The Graff Pink Diamond: From Fetching to Flawless
Pink diamonds are inarguably some of the rarest finds around the world.
Even rarer are those that exceed 5 carats, or feature a vivid saturation of color.
For these reasons, the Graff Pink Diamond is more than just a stunning gem - it's a natural marvel that will no doubt be cherished for centuries to come.
The Graff Pink Diamond
Image via Sotheby's
The first person to add this remarkable gem to their collection was Harry Winston, a world renowned York jeweler who has possessed a number of famous diamonds like the Briolette of India and the Hope Diamond.
The diamond was kept in Winston's private collection for more than 60 years.
It wasn't just the captivating hue or sheer size of this diamond that made it such a remarkable find.
The Gemological Institute of America graded the Graff Pink as a Type IIa Diamond -
meaning it fell in the top 1 to 2 percent of diamonds in terms of purity, according to Diamondland.
Adding to the diamond's jaw-dropping appeal is the fact that it was set in a platinum ring flanked by two stunning shield-shaped stones.
An Expert's Hands that Recognized its Value
Image via Christie's
While it was certainly striking to begin with, one man saw its potential to be even more beautiful: Laurence Graff, a legendary diamond collector known as the "King of Bling."
He already owned an impressive array of gems, which included the Wittelsbach-Graff diamond.
Graff purchased the 24.78-carat emerald-cut fancy intense pink diamond at a Switzerland auction in November 2010 for $46 million.
At the time, that was the most amount of money ever spent on a diamond making it officially the most expensive diamond in the world.
I cannot exaggerate just how rare this stone is. This sale is one of the most exciting of my 35-year career. It is one of the most desirable diamonds ever to come to auction, and its beauty has haunted me since the very first time I set eyes on it some years ago."
Director of the international jewelry department at Sotheby's David Bennett said following the auction, according to the Daily Mail.
Bennett also noted that what makes the pink diamond so rare is the exceptional color and purity combined with the emerald cut.
"It's a style of cutting normally associated with white diamonds and one that is so highly sought-after when found in rare colors such as pink and blue," he explained, according to the Israeli Diamond Institute.

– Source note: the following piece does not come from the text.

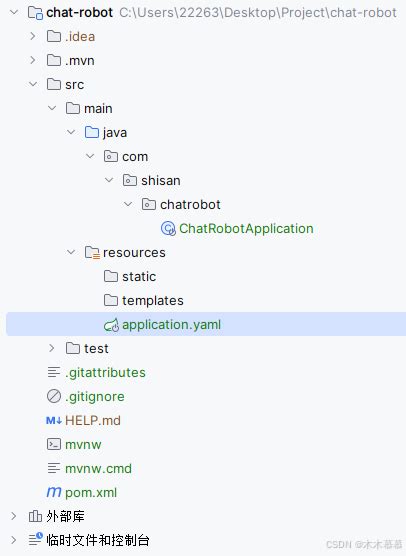Click the application.yaml Spring config icon

click(x=111, y=325)
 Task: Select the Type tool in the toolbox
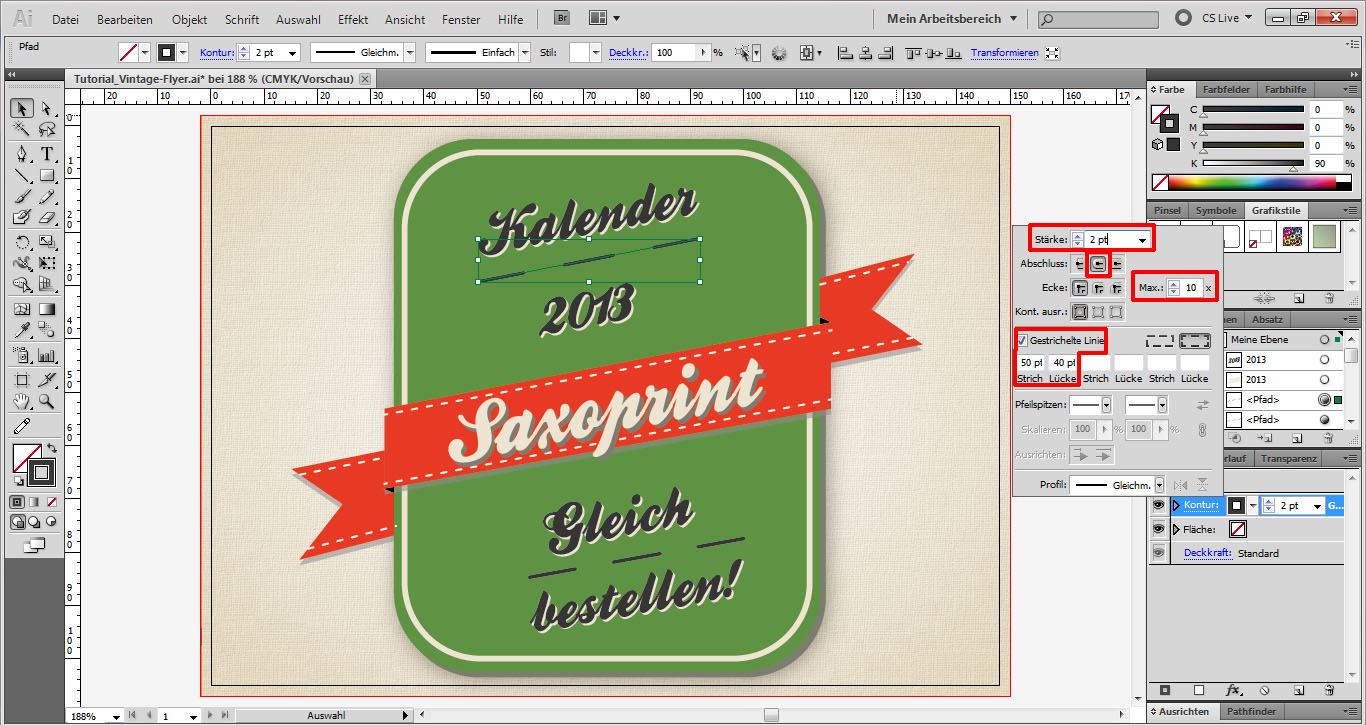tap(46, 154)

Seeing is believing, Watch the live auction:
Taking Risks for Big Rewards - Achieving Perfection
When Graff decided to bid on the gem, he had plans to make it even more gorgeous than before.
The diamond was, after all, graded as potentially flawless - it needed a little repolishing to reach perfection.
In fact, according to Graff Diamonds, the stone had 25 natural flaws. Using cutting-edge technology, the company's experts were able to eliminate those defects while keeping the diamond's shape and symmetry intact.
"The risks involved were enormous," states the Graff Diamonds website.
"One wrong move and the diamond could shatter, sending fragments of the world's most valuable pink diamond scattering across the workshop floor."
Getting rid of these blemishes wasn't Laurence Graff's only objective, either. He also sought to increase the color intensity of the diamond - a lofty goal that would pose numerous challenges.
Only several cutters are capable of such a feat, and as the Graff Diamonds website explained, these professionals closely protect their secret tactics.
It took weeks of meticulous work to furbish the diamond, but when it emerged from this painstaking process, the Graff Pink Diamond was even more awe-inspiring than before.
It was sent to the GIA for analysis, and the institute graded the Graff Pink as a 23.88 carat Internally Flawless Vivid Pink Diamond.
Better yet, less than 1 carat had been lost in the process - a difference in weight that was well worth it to achieve an uncommon level of perfection.
The lesson learned? Sometimes it's worth making a sacrifice for the sake of greater beauty - especially in regard to colored diamonds. BUT...
How much is the Graff Pink Diamond worth?
That is an extremely interesting question that only time will tell once it reaches an auction house again.
Considering that Graff, one of the world's biggest experts, paid for it $46 Million back in 2010.
And since then improved its color and clarity, basically perfecting a near perfect diamond.
And considering that since then prices of pink diamonds have steadily increased getting auction records broken and broken again and again – the current value is $XX,XXX,XXX – your guess is as good as ours!